Not Everything Goes After Losing Weight

"The loose skin is a bit unexpected."

– KeltarCentauri

"I haven’t experienced it myself, but surgery to remove skin takes a long time to recover. Longer than bariatric surgery and usually isn’t covered by insurance unless you have both."

– KatMagic1977

"It definitely does take a long time to recover. My Dad dropped a little over 200 pounds a few years back and decided to go through with skin removal surgery to deal with the excess. His procedure was extensive, as in he had skin taken from just about every part of his body excluding his head, and he went through hell for weeks in recovery, and he was bedridden for a lot of it."

– Jaew96

These Redditors shared their pleasantly surprising experiences.

Shopping

"I can buy clothes in any store I want."

– WaySavvyD

"When I lost weight I was dying to go find cute, smaller clothes and I really struggled. As someone who had always been restricted to one or two stores that catered to plus-sized clothing, a full mall of shops with items in my size was daunting. Too many options and not enough knowledge of brands that were good vs cheap. I usually went home pretty frustrated."

– ganache98012

No More Symptoms

"Lost about 80 pounds in the past year and a half, biggest thing that I’ve noticed that I haven’t seen mentioned on here yet is my acid reflux and heartburn are basically gone. I used to be popping tums every couple hours and now they just sit in the medicine cabinet collecting dust."

– colleennicole93

Expanding Capabilities

"I'm all for not judging people by their appearance and I recognise that there are unhealthy, unachievable beauty standards, but one thing that is undeniable is that I can just do stuff now. Just stamina and flexibility alone are worth it, appearance is tertiary at best."

– Ramblonius

People Change Their Tune

"How much nicer people are to you."

"My feet weren't 'wide' they were 'fat.'"

– LiZZygsu

"Have to agree. Lost 220 lbs, people make eye contact and hold open doors and stuff"

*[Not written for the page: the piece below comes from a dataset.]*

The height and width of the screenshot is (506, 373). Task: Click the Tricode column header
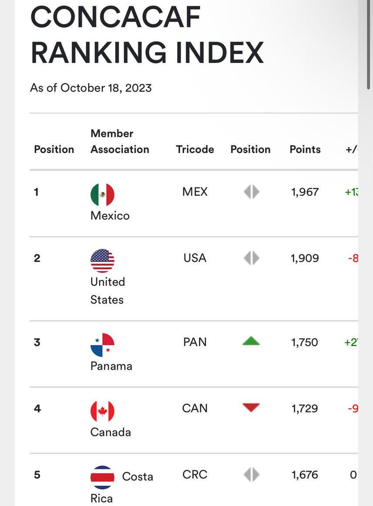(x=195, y=149)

"And on the foot thing, I also lost a full shoe size numerically and also wear regular width now 😅"

– awholedamngarden

It's gonna take some getting used to.

Bones Everywhere

"Having bones. Collarbones, wrist bones, knee bones, hip bones, ribs. I have so many bones sticking out everywhere and it’s weird as hell."

– Princess-Pancake-97

"I noticed the shadow of my ribs the other day and it threw me, there’s a whole skeleton in here."

– bekastrange

Knee Pillow

"Right?! And they’re so … pointy! Now I get why people sleep with pillows between their legs - the knee bones laying on top of each other (side sleeper here) is weird and jarring."

– snic2030

"I lost only 40 pounds within the last year or so. I’m struggling to relate to most of these comments as I feel like I just 'slimmed down' rather than dropped a ton. But wow, the pillow between the knees at night. YES! I can relate to this. I think a lot of my weight was in my thighs. I never needed to do this up until recently."

– Strongbad23

More Mobility

"I’ve lost 100 lbs since 2020. It’s a collection of little things that surprise me. For at least 10 years I couldn’t put on socks, or tie my shoes. I couldn’t bend over and pick something up. I couldn’t climb a ladder to fix something. Simple things like that I can do now that fascinate me."

"Edit: Some additional little things are sitting in a chair with arms, sitting in a booth in a restaurant, being able to shop in a normal store AND not needing to buy the biggest size there, being able to easily wipe my butt, and looking down and being able to see my penis."

– dma1965

People making significant changes, whether for mental or physical health, can surely find a newfound perspective on life.

But they can also discover different issues they never saw coming.

That being said, overcoming any challenge in life is laudable, especially if it leads to gaining confidence and ditching insecurities.